Est. 1866 · Jefferson County Cemetery · Coal Mining Community · Reconstruction Era
Village Falls Cemetery sits in Mulga, Jefferson County, Alabama, near the community of Adamsville west of Birmingham. The cemetery was established in 1866 and originally served the Village Falls Methodist Church congregation, a church that no longer stands. Without a sponsoring congregation, the cemetery has operated independently.
Genealogical transcription projects have documented approximately 1,173 markers at the site, with the oldest recorded death date belonging to Dannie Carmichael on May 11, 1866. The burial grounds reflect the demographic patterns of the Jefferson County mining belt — the Mulga community grew alongside coal mining operations in the late nineteenth and early twentieth centuries, and the cemetery holds the remains of mining families and their descendants.

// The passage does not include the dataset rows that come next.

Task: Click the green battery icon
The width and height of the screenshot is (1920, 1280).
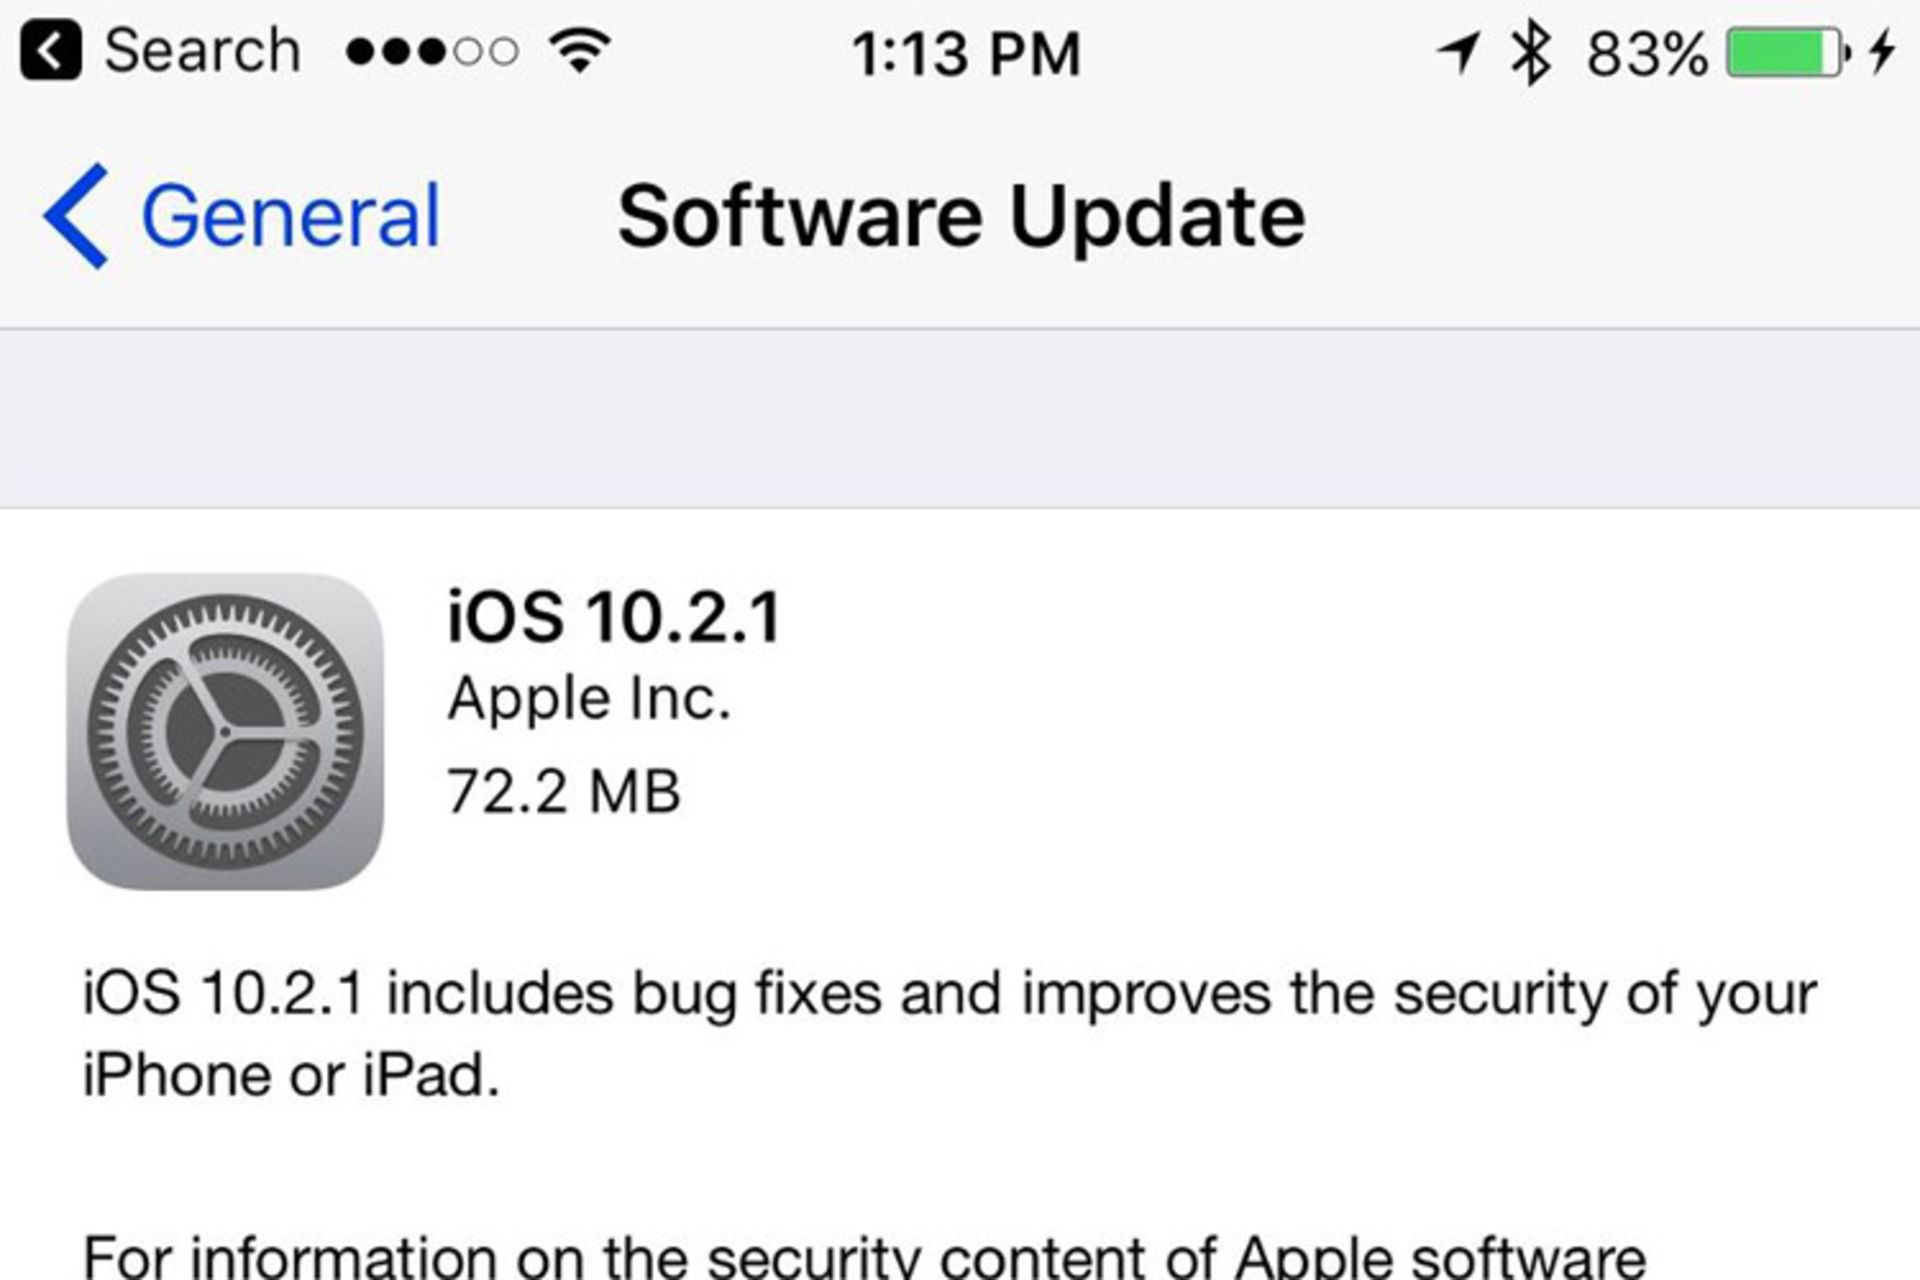Action: [x=1786, y=53]
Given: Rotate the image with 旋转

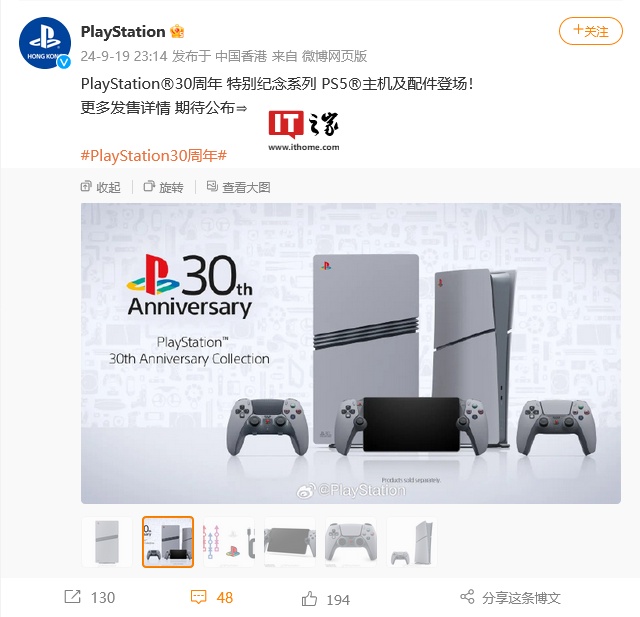Looking at the screenshot, I should click(x=163, y=187).
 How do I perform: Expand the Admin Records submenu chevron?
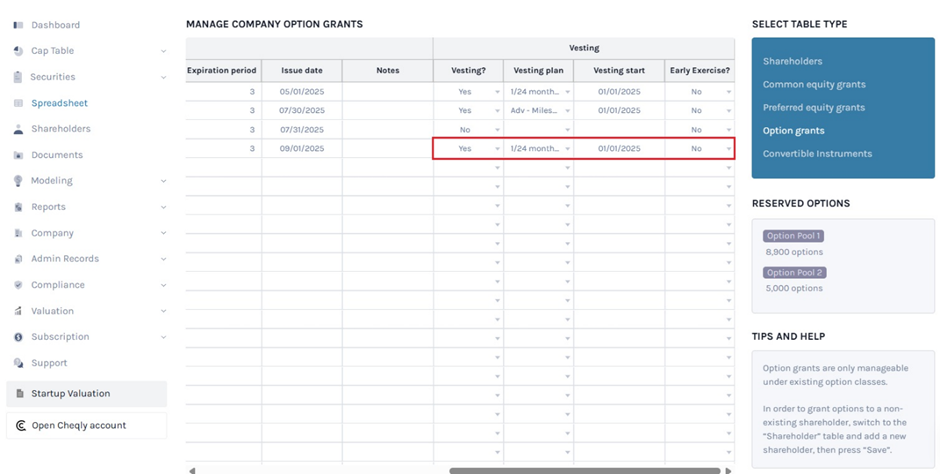tap(163, 259)
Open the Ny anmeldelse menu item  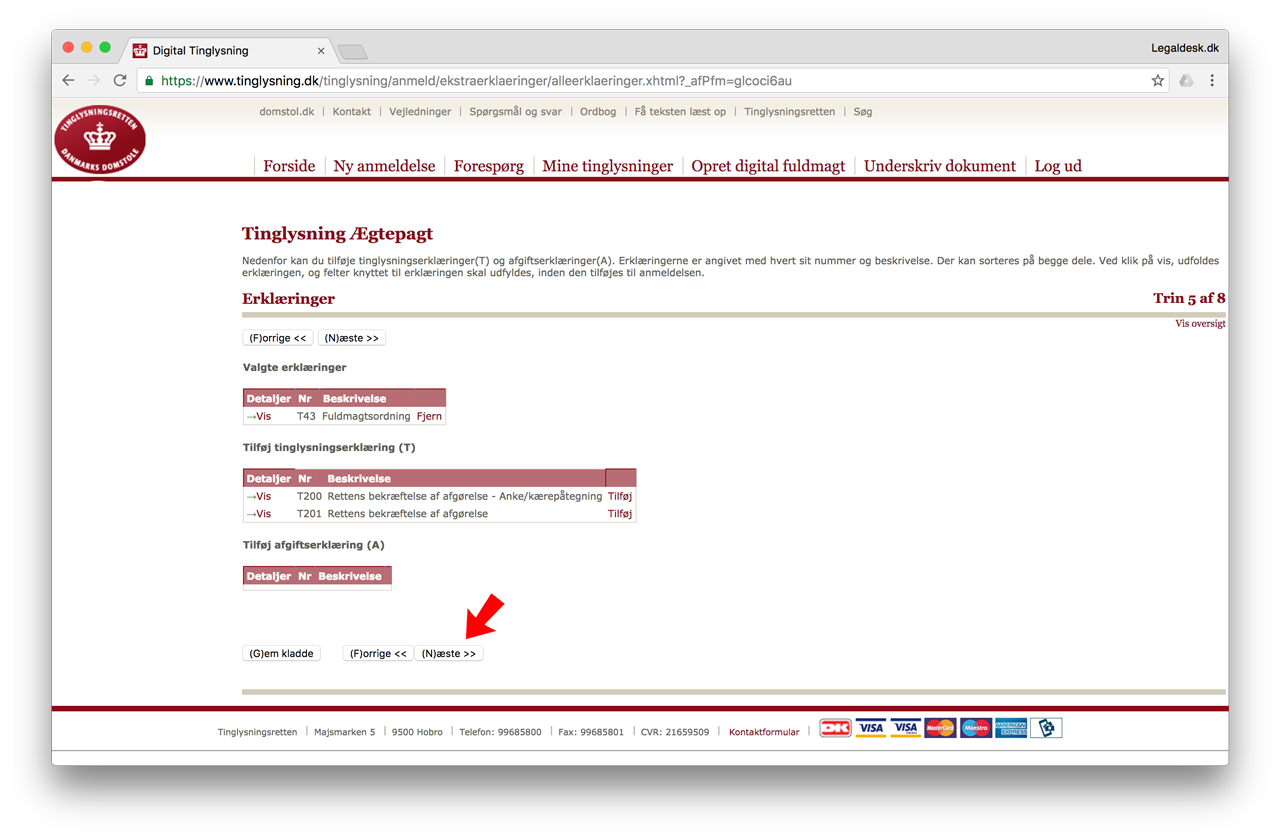point(384,166)
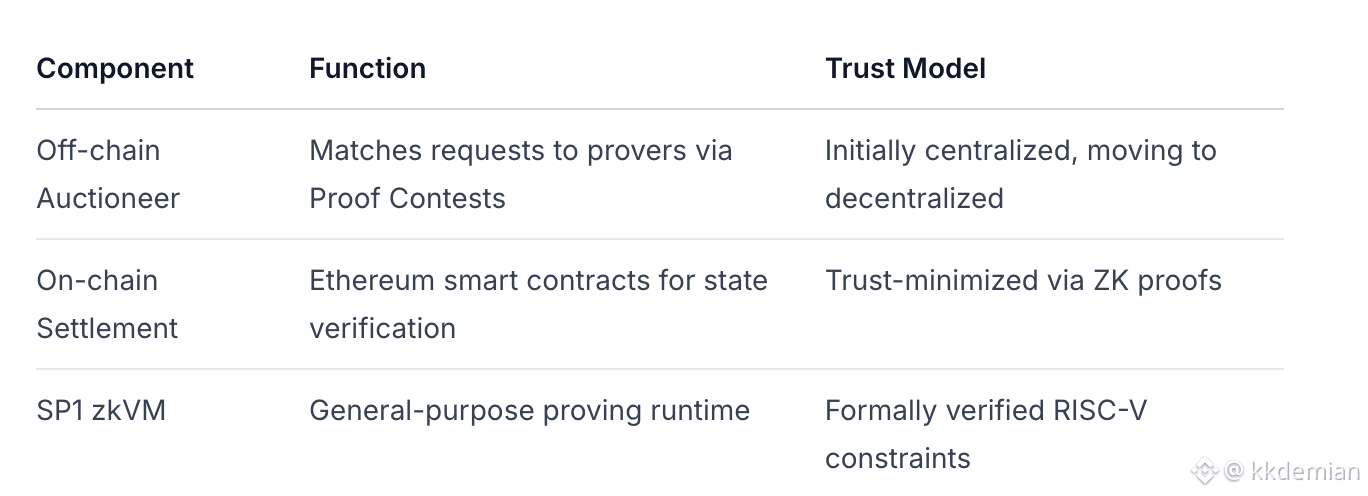Click the word "Settlement"

click(107, 328)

The cemetery includes a large tree at its center, which has become the physical anchor of the site's folklore. Streetlights on the surrounding roads are reported to behave unusually near the cemetery grounds.
Sources
- https://www.findagrave.com/cemetery/26886/village-falls-cemetery
- https://bhamnow.com/2020/10/13/5-spooky-tales-from-birminghams-cemeteries/
- http://www.mystery411.com/Landing_villagefallscemetery.html
- http://www.hueytown.org/historical/cemeteries/Village_Falls_Cemetery.pdf
ApparitionsShadow figuresLights flickeringSensed Presence
The primary account attached to Village Falls Cemetery describes shadowy figures appearing in or near the large central tree — described in some versions as figures hanging from the branches. Genealogical researchers who have documented the cemetery note that no verified historical event involving hangings at the site has been identified; the claim circulates in local oral tradition without a traceable origin.
A parallel account involves the streetlights immediately surrounding the cemetery. Multiple independent sources describe the lights cycling on and off in sequence without apparent electrical cause, a pattern visitors report observing after dark.
Witnesses have also described a generalized sense of presence on the grounds — a feeling of being observed or accompanied that does not resolve into a specific apparitional form.
The Birmingham area ghost-story tradition includes a number of cemetery accounts that evolved around sites associated with the coal mining communities of the late nineteenth and early twentieth centuries. Village Falls Cemetery, with its working-class origins, its long detachment from an active church, and its position outside the more documented urban core, sits within that regional tradition.